Strengths and limitations
This study has several strengths. First, we conducted this study using data from a nationally representative sample of the U.S. population, making our estimates generalizable to the entire population of U.S. adults without diabetes. Second, NHANES provides substantial data on biological and lifestyle factors, all of which were collected using standard laboratory and physical measurements. Finally, our study includes 4 years of data and, thus, a large sample size, powering our statistical ability to detect associations. However, there are several limitations. First, NHANES is cross-sectional, so we could not formally assess the temporal relation between physician advice and family history with behavior changes or assess these factors in relation to diabetes incidence.

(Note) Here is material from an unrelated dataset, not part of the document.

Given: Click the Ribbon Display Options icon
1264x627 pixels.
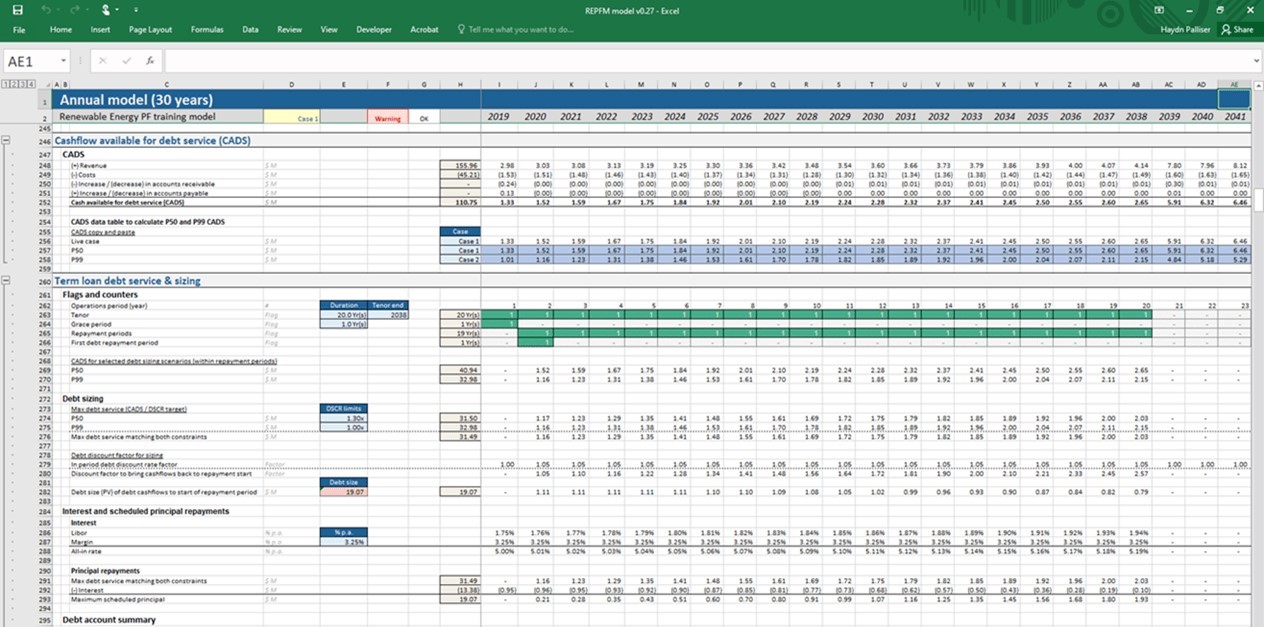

We were only able to evaluate how risk-reducing behaviors associated with family history and how much of this association is due to physician advice. We accessed the association of family history on reports of behavioral changes for the preceding 12 months. Nevertheless, it is unclear whether these lifestyle changes would continue long term. Second, there may be substantial social desirability bias introduced by self-reported responses regarding lifestyle changes and the receipt of physician advice. There are no separate methods in NHANES to validate self-reported variables, including family history of diabetes. Third, family history of diabetes could only be defined based on first-degree relatives, since information for other relatives was not asked in the 2005–2008 NHANES. As reported in a previous study (23
), differences in the definition of family history between studies may lead to inconsistent findings. Fourth, the terms “physician advice” and “physician counseling” may not be interpreted consistently (11
). Therefore, there should be some caution when comparing our estimates of the effect of physician advice on the adoption of diabetes risk reduction behaviors with the findings of other studies. In addition, other factors affect the influence of physician advice, such as the use of effective counseling techniques, the duration of counseling, how often patients have physician visits and get counseled, and the physician’s attitude and perceptions (24
). These factors were not considered in the current study. Finally, the results of this study may be influenced by the misclassification of diabetes (25
). We did not use measures of fasting plasma glucose or results from glucose tolerance tests because these tests were performed in only a subset of NHANES participants, which would have largely reduced our sample size. Therefore, we defined diabetes by self-report and by using the new HbA1c
criteria recently recommended by the American Diabetes Association (14
In conclusion, our data suggest that family history of diabetes and advice from a health professional both influence the adoption of diabetes risk–reducing behaviors. Our data also indicated that people with family history are more likely to have a discussion with their doctors on behavior changes. There is room for improvement regarding the proportion of adults who actually receive such advice. However, once the advice is provided, familial risk does not seem to affect the adoption of these behaviors. It appears likely that the continued development of practical methods and effective strategies to promote behavioral changes is needed to contain, and perhaps reverse, the modern epidemic of diabetes.